Detroit honor student Atiya Haynes suspended for rest of year

theGRIO REPORT - High school senior Atiya Haynes said it was an "honest mistake." While attending her school's homecoming football game, she forgot the pocketknife her grandfather gave her for protection...

High school senior Atiya Haynes said it was an “honest mistake.”

While attending her school’s homecoming football game, she forgot the pocketknife her grandfather gave her for protection was in her purse. The object was discovered by school officials, who searched through it after suspecting the 17-year-old may have been smoking pot in a school bathroom.

Haynes was not smoking marijuana, but she was suspended for the remainder of her senior year. Monday, her mandatory suspension was upheld by the district’s school board, according to MyFoxDetroit.

Haynes is an honor student at Annapolis High School in Dearborn Heights, Michigan. She had pleaded with her school to make an exception to its zero tolerance policy toward possession of “weapons” on school grounds.

Haynes described the final decision to uphold her suspension as “disgusting.”  She will, however, be allowed to take classes online from home and graduate with her classmates in 2015.

The folding pocketknife, which school officials say had a 3.25 inch blade, was given to Haynes by her grandfather for protection in her southwest Detroit neighborhood.

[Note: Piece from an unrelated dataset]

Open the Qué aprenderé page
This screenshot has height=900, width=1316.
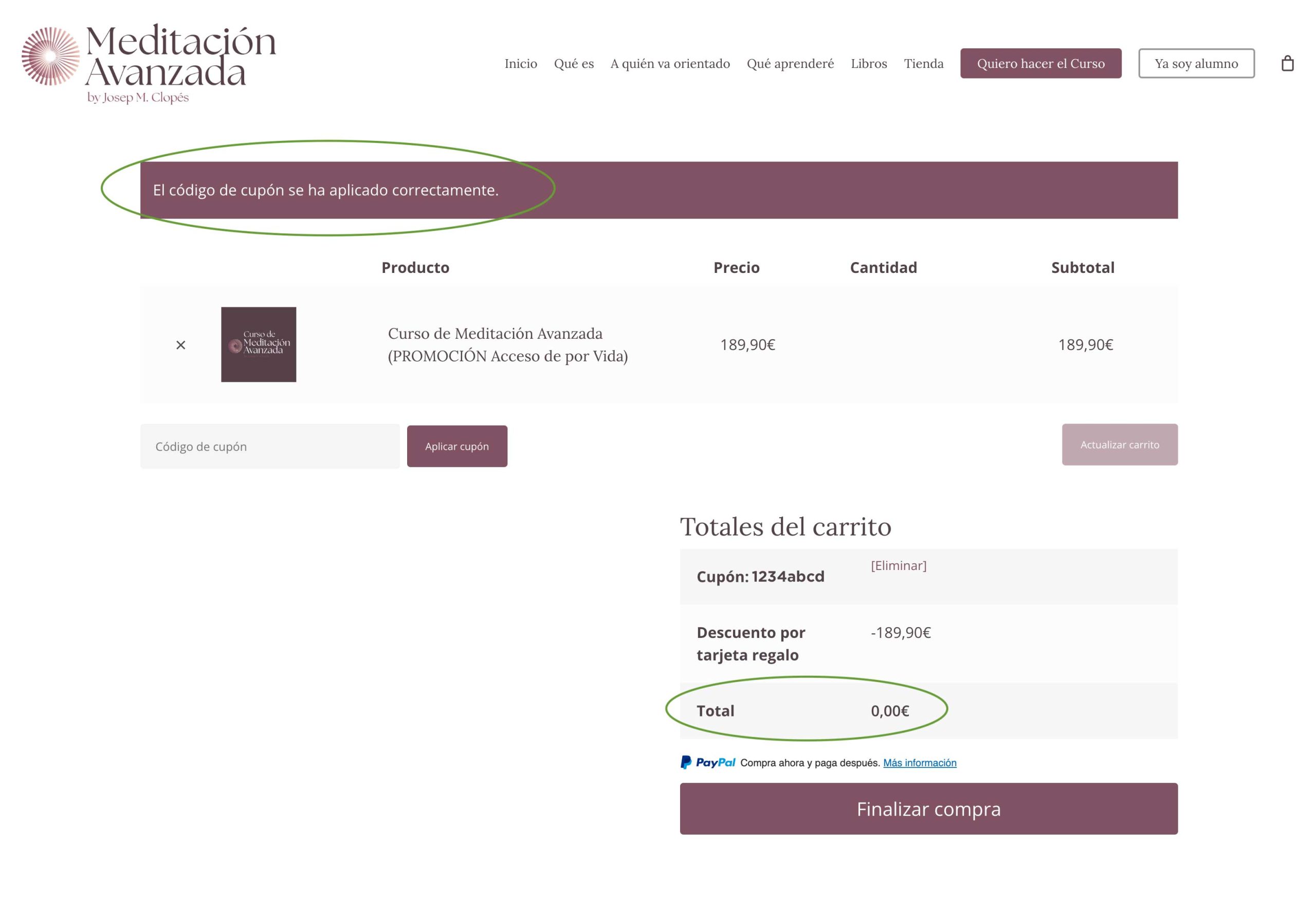[790, 63]
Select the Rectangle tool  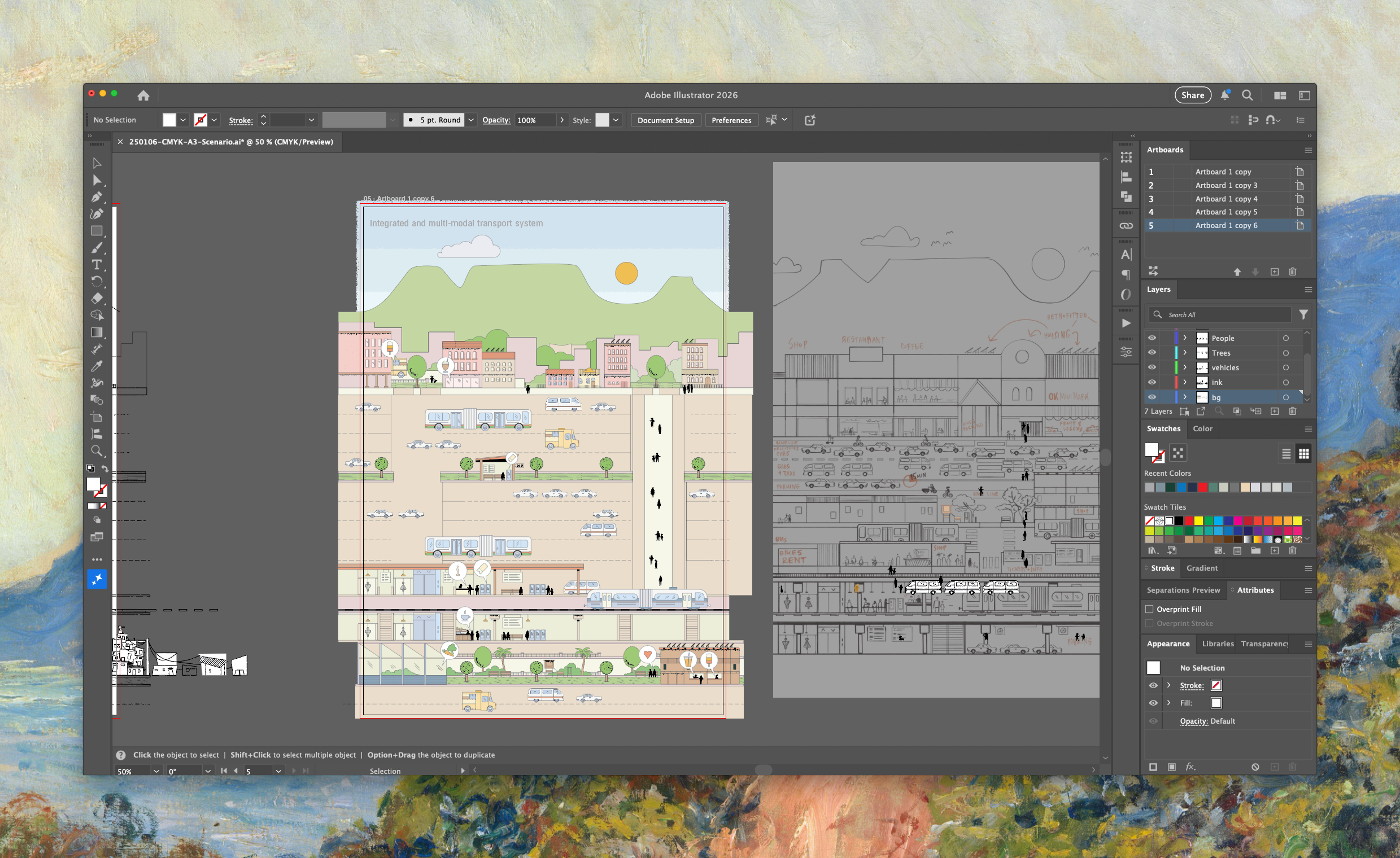[x=97, y=230]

WDIV-TV reports Haynes has a 3.0 grade point average and “takes part in several school activities.”

Dearborn Heights School Superintendent Tim Thieken told reporters following the decision:

Every discipline issue that comes to us as a school board is a blow to a student. I think that [Haynes] presented her case tonight, but at the same time as a school board, we are upheld by the state of Michigan to uphold the laws of the state of Michigan, and we try to do everything we could within that framework to allow her to finish her education in the state of Michigan.

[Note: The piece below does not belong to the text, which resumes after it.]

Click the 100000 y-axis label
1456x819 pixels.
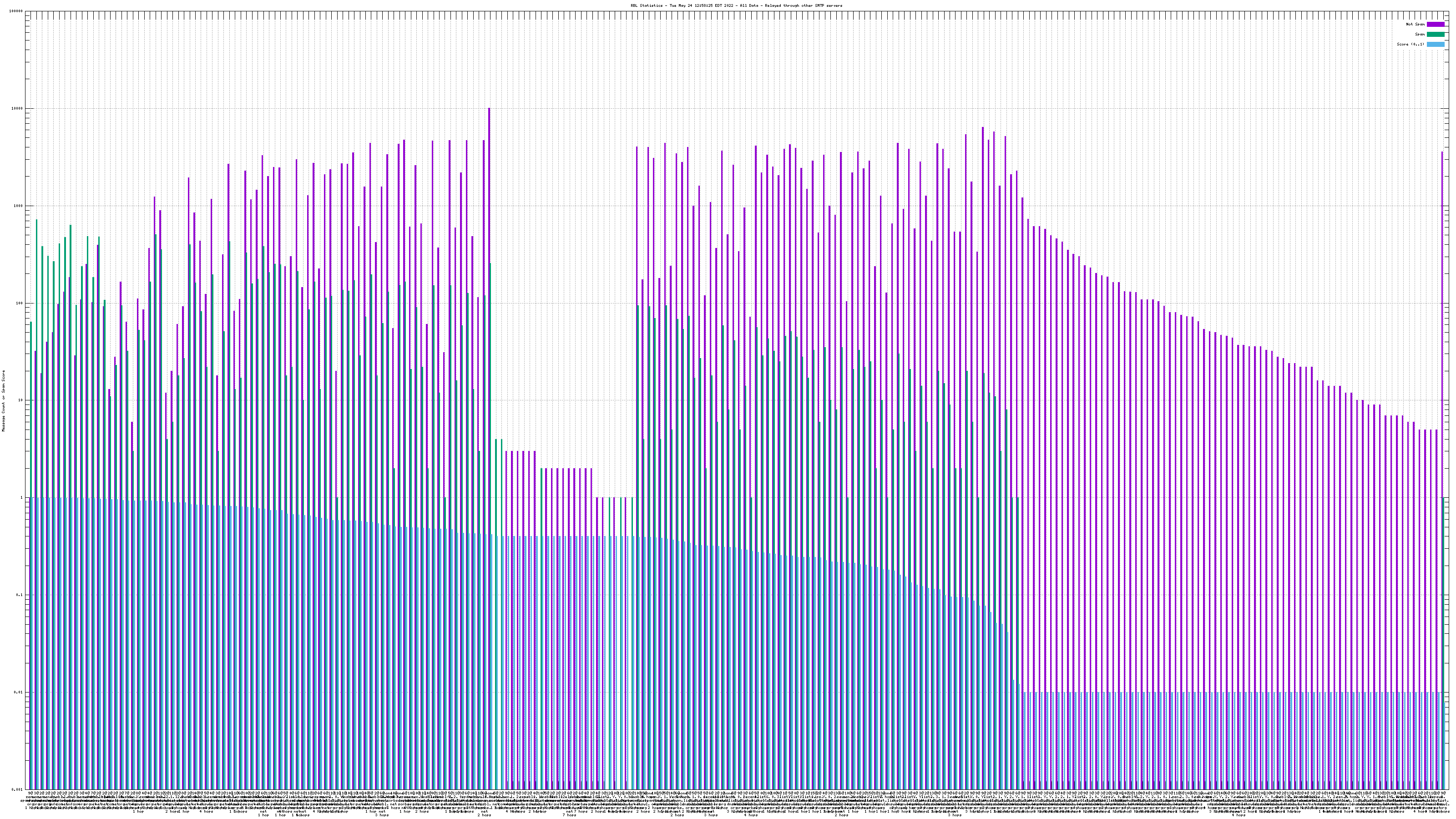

In a letter addressed to the District 7 School Board in Dearborn Heights before her final hearing, Haynes writes of the knife incident:

I did not have bad intentions; I’m a dedicated student, in advanced placement courses, dual-enrolled, I work two jobs and have aspirations beyond oratory expression. I just don’t want my efforts thus far to be cut short or even be terminal for such an incident like this. I understand the seriousness of the situation, but I just don’t want it to be my ultimate determining factor.

The letter, which was posted in full on The Periphery, describes Haynes as an “aspiring journalist” with hopes of attending Howard University.